— start —

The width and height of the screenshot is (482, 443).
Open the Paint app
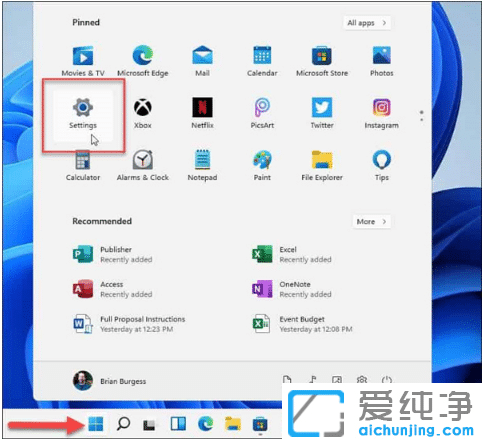(x=262, y=166)
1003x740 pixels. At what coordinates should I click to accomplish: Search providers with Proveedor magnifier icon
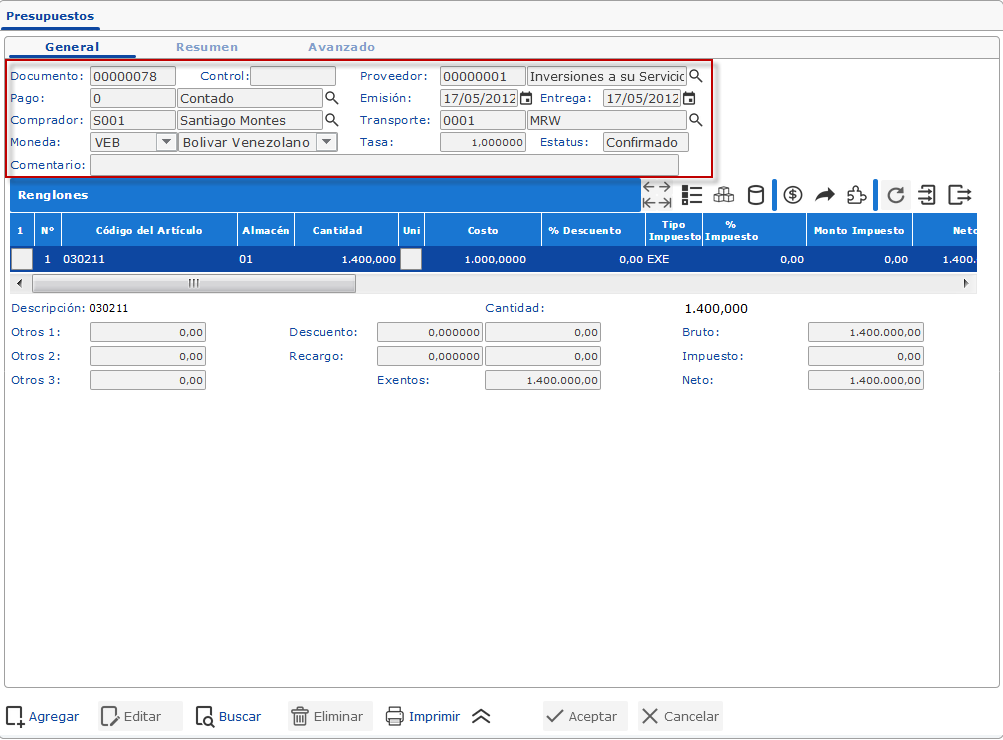[x=696, y=77]
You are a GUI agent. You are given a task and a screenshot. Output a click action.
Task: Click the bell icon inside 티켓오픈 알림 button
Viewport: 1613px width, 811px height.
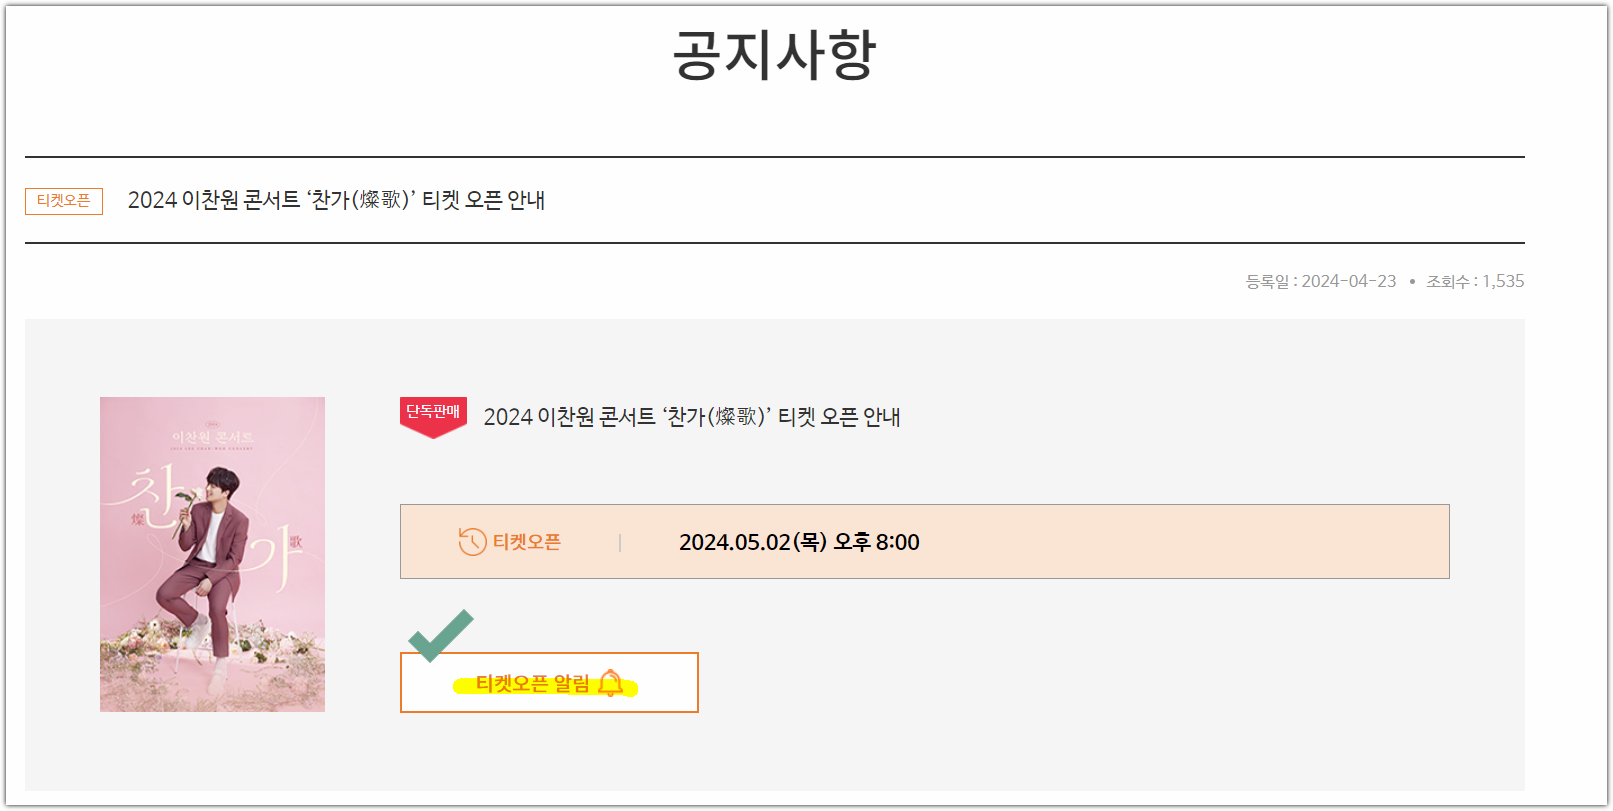(x=613, y=683)
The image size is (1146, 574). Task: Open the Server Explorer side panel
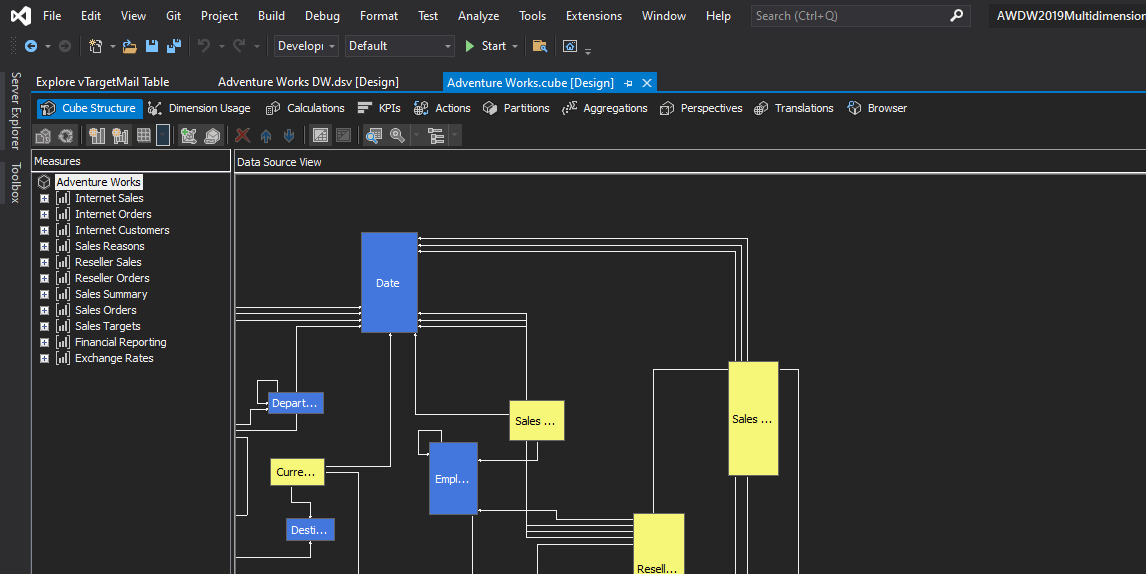pos(15,110)
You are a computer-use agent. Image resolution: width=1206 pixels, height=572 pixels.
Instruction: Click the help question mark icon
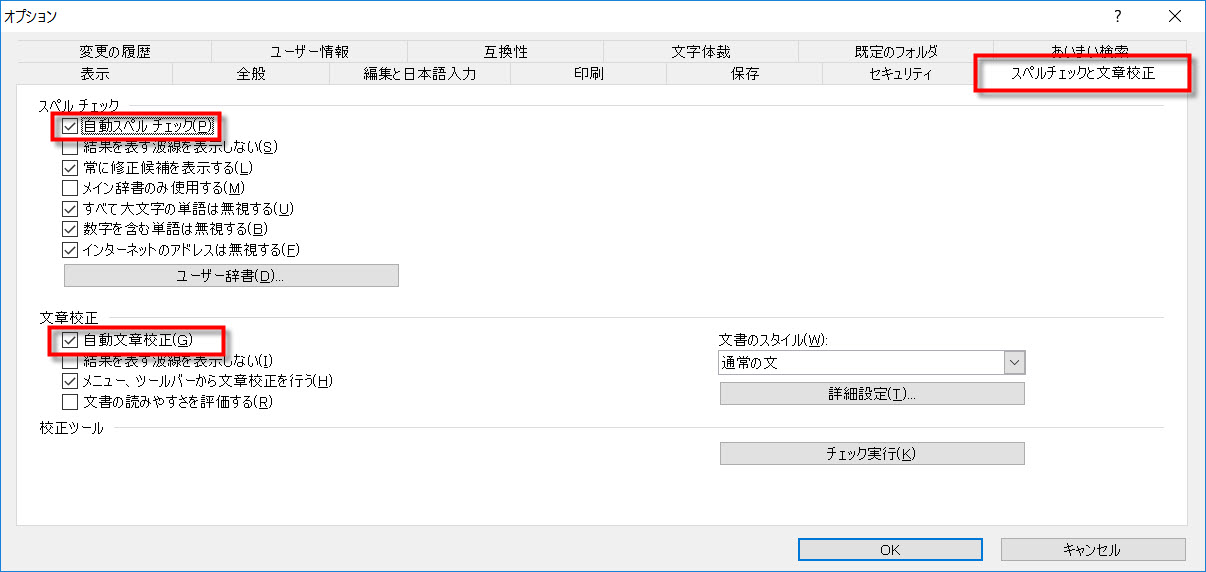click(x=1118, y=16)
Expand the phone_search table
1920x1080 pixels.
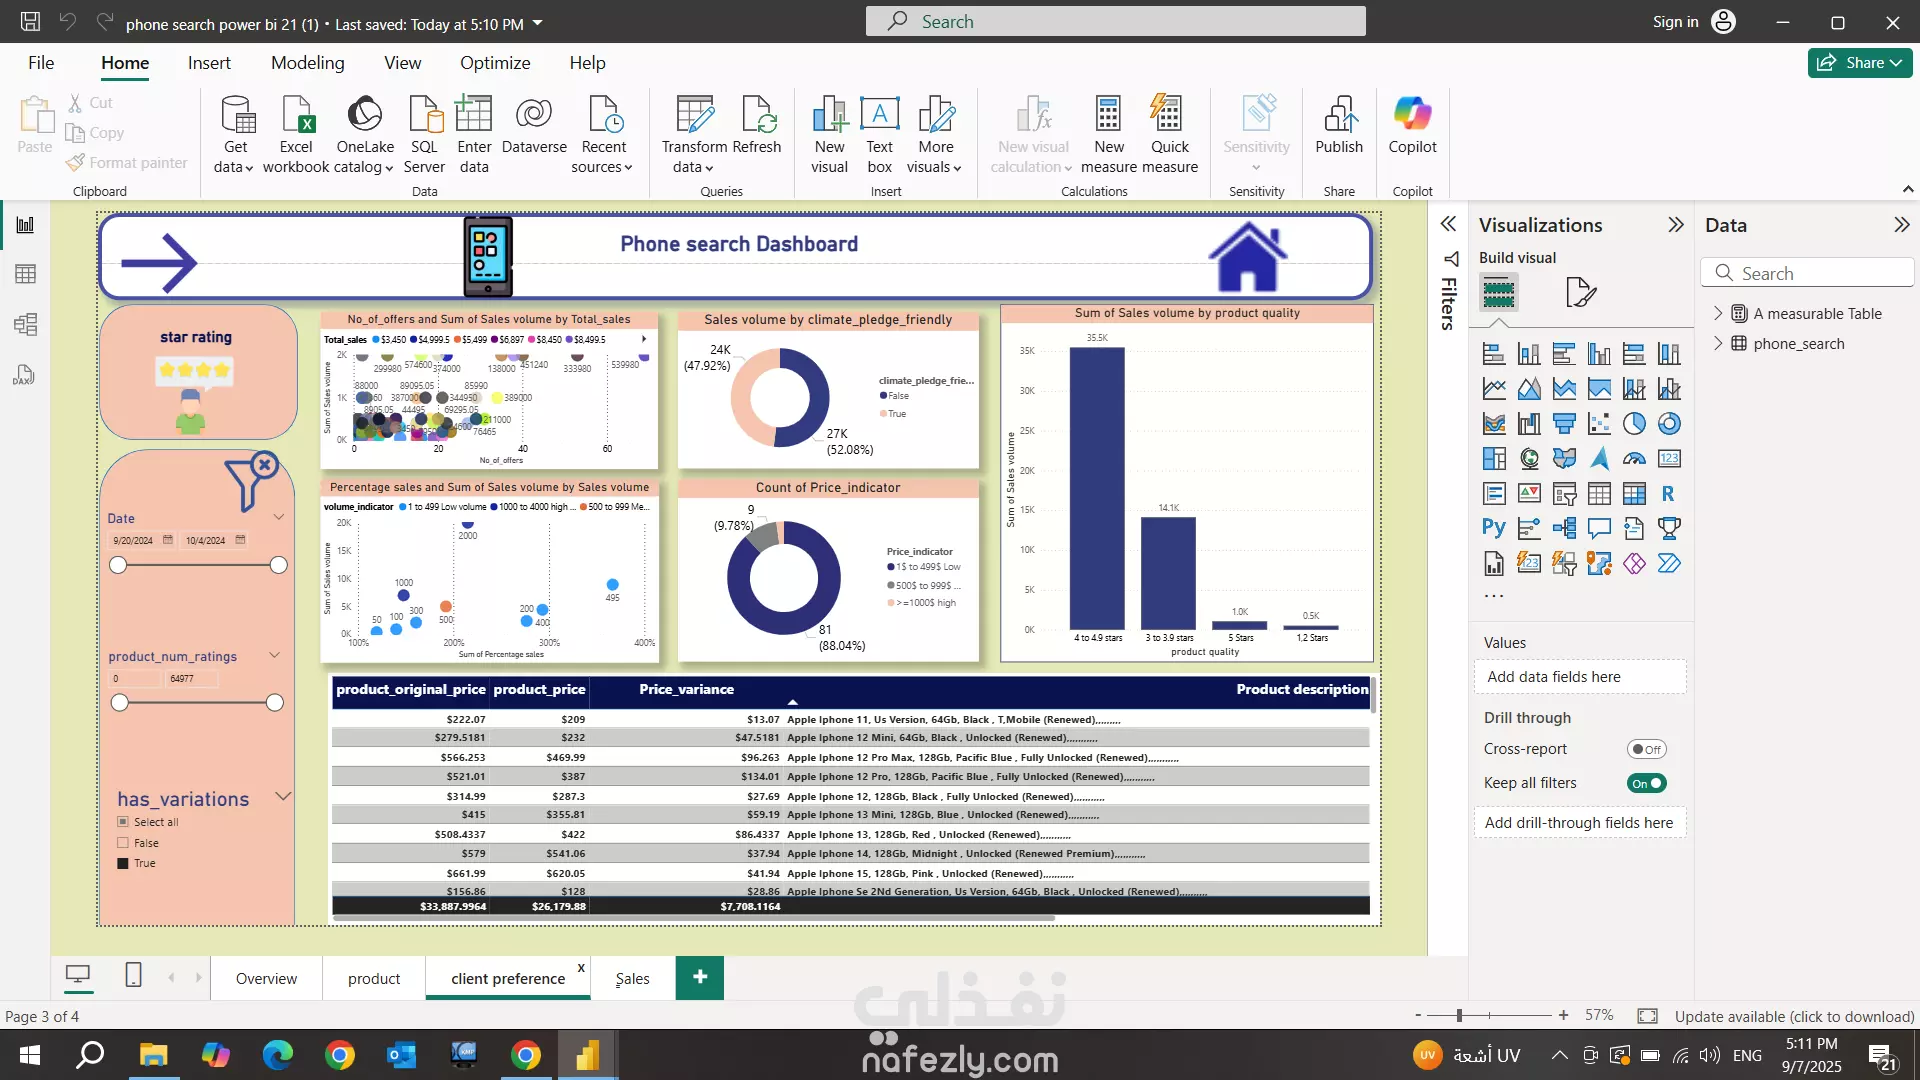click(1718, 343)
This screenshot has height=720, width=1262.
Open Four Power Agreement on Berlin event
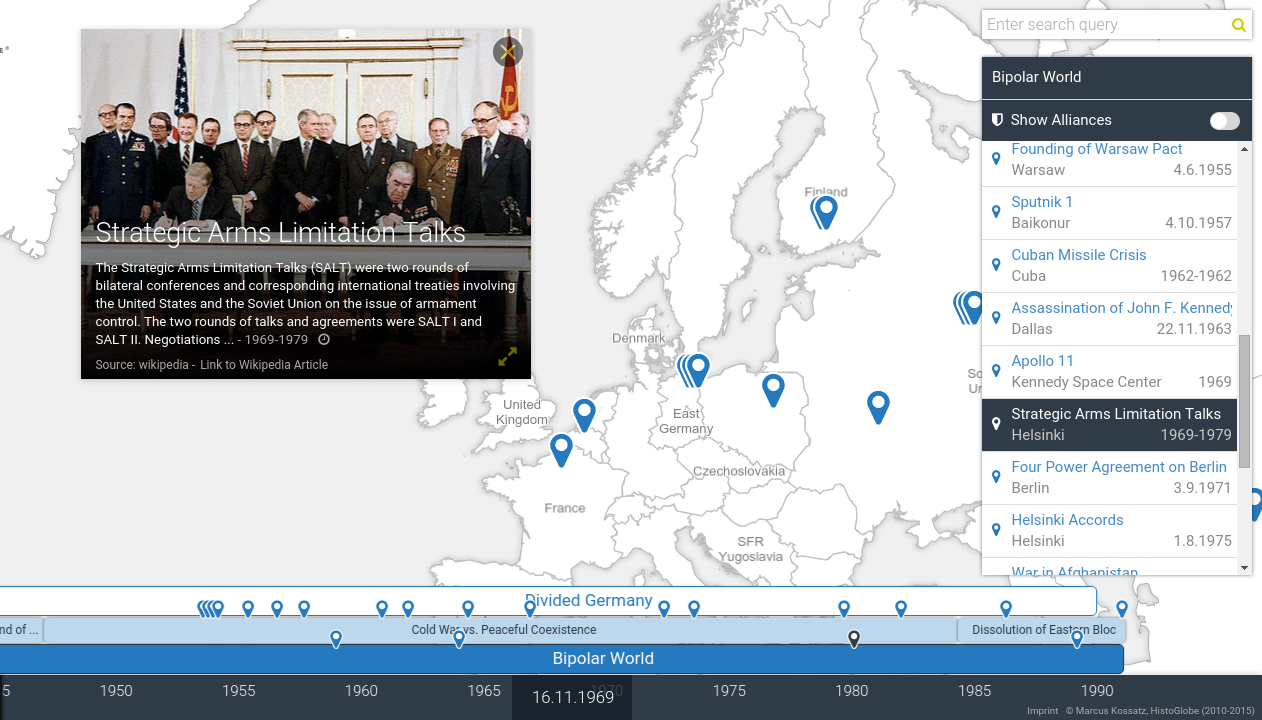point(1118,467)
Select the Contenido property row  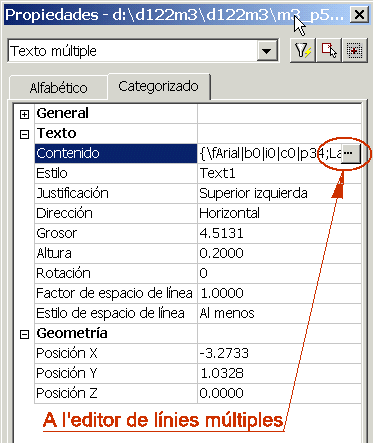pos(198,153)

— end —

■ What you need to do ■
Extract every line of the data above that contains the word "height".

■ Correct response ■
The width and height of the screenshot is (482, 443).
Viewport: 1613px width, 811px height.
You are a computer-use agent. Image resolution: width=1206 pixels, height=572 pixels.
This screenshot has height=720, width=1262.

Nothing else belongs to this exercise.